Omelia (04-01-2009)
Paolo Curtaz


Siamo quasi alla fine del tempo natalizio, il più breve e intenso dell'anno liturgico, e la Parola oggi ci invita, seguendo san Giovanni, a fissare lo sguardo nelle profondità del mistero di Dio e della sua logica di bene.

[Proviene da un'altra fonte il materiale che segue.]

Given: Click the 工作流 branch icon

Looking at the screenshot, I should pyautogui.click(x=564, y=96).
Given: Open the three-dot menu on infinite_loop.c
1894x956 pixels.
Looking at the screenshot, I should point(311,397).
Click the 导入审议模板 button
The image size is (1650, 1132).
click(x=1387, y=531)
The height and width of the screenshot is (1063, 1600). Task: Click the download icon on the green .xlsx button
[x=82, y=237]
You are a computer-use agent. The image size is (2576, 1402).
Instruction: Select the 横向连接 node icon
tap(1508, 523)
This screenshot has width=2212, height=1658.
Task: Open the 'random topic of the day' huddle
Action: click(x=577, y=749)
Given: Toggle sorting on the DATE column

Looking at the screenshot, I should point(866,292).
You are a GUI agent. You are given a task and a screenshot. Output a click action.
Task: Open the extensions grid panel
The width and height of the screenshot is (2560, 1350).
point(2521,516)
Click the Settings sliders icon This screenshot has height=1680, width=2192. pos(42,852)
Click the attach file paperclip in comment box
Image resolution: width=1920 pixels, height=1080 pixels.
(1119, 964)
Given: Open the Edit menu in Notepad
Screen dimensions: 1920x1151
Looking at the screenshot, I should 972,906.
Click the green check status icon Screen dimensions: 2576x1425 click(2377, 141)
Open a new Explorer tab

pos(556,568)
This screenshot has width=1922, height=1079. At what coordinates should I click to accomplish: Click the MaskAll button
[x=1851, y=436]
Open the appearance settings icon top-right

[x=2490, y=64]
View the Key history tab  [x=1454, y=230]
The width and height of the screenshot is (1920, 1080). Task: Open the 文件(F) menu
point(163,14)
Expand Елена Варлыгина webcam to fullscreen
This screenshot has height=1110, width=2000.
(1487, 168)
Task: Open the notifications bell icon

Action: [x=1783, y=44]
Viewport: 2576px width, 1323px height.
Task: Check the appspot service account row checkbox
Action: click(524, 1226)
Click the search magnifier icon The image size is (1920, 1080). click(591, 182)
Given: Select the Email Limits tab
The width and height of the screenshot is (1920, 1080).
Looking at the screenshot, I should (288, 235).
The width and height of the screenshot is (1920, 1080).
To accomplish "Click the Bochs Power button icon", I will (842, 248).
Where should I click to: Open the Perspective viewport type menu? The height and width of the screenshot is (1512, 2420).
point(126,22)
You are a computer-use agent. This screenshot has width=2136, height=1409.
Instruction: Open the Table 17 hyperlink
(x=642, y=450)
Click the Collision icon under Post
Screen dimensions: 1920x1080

Giovanni scrive il suo prologo alla fine del vangelo. Vangelo che, peraltro, ha scritto vent'anni dopo la stesura definitiva dei sinottici, quasi una meditazione sui vangeli, una riflessione teologica sul mistero di Dio. Così Paolo, scrivendo agli Efesini, quasi lo riprende per svolgere una meditazione sulla provvidenziale logica di Dio. Quei diciotto versetti introduttivi al vangelo di Giovanni sono una specie di volo infinito nel cuore di Dio, di sintesi vertiginosa della logica dell'incarnazione. Giovanni è stato uno dei primi discepoli, ha seguito ogni momento della vita pubblica di Gesù, la sua morte e resurrezione, la nascita della prima comunità cristiana e le prime persecuzioni. E ora, nel pieno della sua maturità umana e spirituale, osa parlare. Gesù è Dio, ci dice, è da sempre, è il Verbo che si fa carne. Il Verbo: la Parola che ha creato l'universo all'inizio della storia, la parola che ci relaziona. E questa "parola" è venuta apposta per parlarci di Dio, per raccontarci chi è Dio, ma, dramma dell'umana libertà, questo dialogo è caduto nel vuoto, soffocato dal pregiudizio e dall'incomprensione. Dio non è stato accolto. A noi che lo accogliamo, però, Dio da la possibilità di diventare suoi figli. La Parola che meditiamo ogni giorno ci faccia prendere consapevolezza che siamo destinati alla figliolanza divina, a penetrare nel cuore di Dio.